Give back only the lines in the records below from the one with "Identify the click" to the one with "About Us (119, 2394)", both inclusive, word for word.

» DATA:
=-=-=-=-=
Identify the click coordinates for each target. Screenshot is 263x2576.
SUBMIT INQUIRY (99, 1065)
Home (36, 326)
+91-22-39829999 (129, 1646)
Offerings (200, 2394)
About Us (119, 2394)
=-=-=-=-=
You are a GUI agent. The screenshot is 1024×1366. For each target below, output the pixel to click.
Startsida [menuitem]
=-=-=-=-=
» OUTPUT BELOW:
Identify the click coordinates for each target. Screenshot is 263x2576.
SUBMIT INQUIRY (99, 1065)
Home (36, 326)
+91-22-39829999 (129, 1646)
Offerings (200, 2394)
About Us (119, 2394)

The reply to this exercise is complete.